(Stored data)
---*---

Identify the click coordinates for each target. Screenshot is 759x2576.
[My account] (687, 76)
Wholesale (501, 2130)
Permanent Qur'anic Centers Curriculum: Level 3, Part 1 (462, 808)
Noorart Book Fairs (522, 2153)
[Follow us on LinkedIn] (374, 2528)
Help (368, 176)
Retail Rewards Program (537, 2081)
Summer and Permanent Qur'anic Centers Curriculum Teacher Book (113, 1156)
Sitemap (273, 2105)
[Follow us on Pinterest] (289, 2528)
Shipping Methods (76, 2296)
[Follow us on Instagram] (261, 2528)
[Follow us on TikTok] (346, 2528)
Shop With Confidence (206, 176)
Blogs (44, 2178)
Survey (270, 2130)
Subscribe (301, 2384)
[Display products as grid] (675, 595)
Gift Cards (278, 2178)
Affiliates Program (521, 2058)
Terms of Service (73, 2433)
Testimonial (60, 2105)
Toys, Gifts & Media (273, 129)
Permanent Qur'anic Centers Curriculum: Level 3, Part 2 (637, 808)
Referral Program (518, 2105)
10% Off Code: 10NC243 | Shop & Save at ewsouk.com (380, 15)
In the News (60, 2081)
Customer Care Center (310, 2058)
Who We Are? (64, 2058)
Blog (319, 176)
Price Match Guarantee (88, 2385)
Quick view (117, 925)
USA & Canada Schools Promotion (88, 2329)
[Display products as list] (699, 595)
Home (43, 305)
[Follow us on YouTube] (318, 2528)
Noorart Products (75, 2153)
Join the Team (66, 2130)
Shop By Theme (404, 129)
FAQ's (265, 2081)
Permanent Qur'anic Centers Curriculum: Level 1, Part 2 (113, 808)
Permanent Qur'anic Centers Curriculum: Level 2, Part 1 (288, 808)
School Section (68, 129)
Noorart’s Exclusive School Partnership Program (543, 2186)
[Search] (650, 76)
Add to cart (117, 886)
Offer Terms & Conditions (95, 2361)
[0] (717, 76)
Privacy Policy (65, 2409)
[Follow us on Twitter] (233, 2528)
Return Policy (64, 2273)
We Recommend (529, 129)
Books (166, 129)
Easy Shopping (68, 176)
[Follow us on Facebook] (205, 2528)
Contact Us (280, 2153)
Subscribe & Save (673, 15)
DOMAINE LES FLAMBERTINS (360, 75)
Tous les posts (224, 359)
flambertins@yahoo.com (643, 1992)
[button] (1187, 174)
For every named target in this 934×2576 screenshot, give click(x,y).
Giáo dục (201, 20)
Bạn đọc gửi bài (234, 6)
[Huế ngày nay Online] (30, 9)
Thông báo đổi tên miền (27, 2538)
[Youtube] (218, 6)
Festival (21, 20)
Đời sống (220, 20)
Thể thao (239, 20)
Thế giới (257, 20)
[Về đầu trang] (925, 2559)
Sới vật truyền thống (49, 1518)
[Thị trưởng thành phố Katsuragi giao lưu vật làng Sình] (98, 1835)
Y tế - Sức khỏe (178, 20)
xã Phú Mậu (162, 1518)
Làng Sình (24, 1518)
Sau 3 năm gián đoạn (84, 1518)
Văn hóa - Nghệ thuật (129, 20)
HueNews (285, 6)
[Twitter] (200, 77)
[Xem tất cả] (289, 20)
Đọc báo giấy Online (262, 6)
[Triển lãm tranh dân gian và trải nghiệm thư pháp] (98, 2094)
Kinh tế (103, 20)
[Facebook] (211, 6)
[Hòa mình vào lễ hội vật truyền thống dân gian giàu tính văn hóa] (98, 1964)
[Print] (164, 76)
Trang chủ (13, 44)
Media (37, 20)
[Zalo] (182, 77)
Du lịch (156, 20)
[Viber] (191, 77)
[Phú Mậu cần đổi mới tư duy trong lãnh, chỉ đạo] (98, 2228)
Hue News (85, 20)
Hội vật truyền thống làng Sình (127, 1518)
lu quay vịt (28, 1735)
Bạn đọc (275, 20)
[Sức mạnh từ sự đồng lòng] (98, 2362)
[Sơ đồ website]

---*---

### PROBLEM DETAILS
Set down, exactly as they appear above, all lines from the one that has "Quick view (117, 925)" down to the one that has "Offer Terms & Conditions (95, 2361)", including those two and no others.

### ANSWER SPACE
Quick view (117, 925)
USA & Canada Schools Promotion (88, 2329)
[Display products as list] (699, 595)
Home (43, 305)
[Follow us on YouTube] (318, 2528)
Noorart Products (75, 2153)
Join the Team (66, 2130)
Shop By Theme (404, 129)
FAQ's (265, 2081)
Permanent Qur'anic Centers Curriculum: Level 1, Part 2 (113, 808)
Permanent Qur'anic Centers Curriculum: Level 2, Part 1 (288, 808)
School Section (68, 129)
Noorart’s Exclusive School Partnership Program (543, 2186)
[Search] (650, 76)
Add to cart (117, 886)
Offer Terms & Conditions (95, 2361)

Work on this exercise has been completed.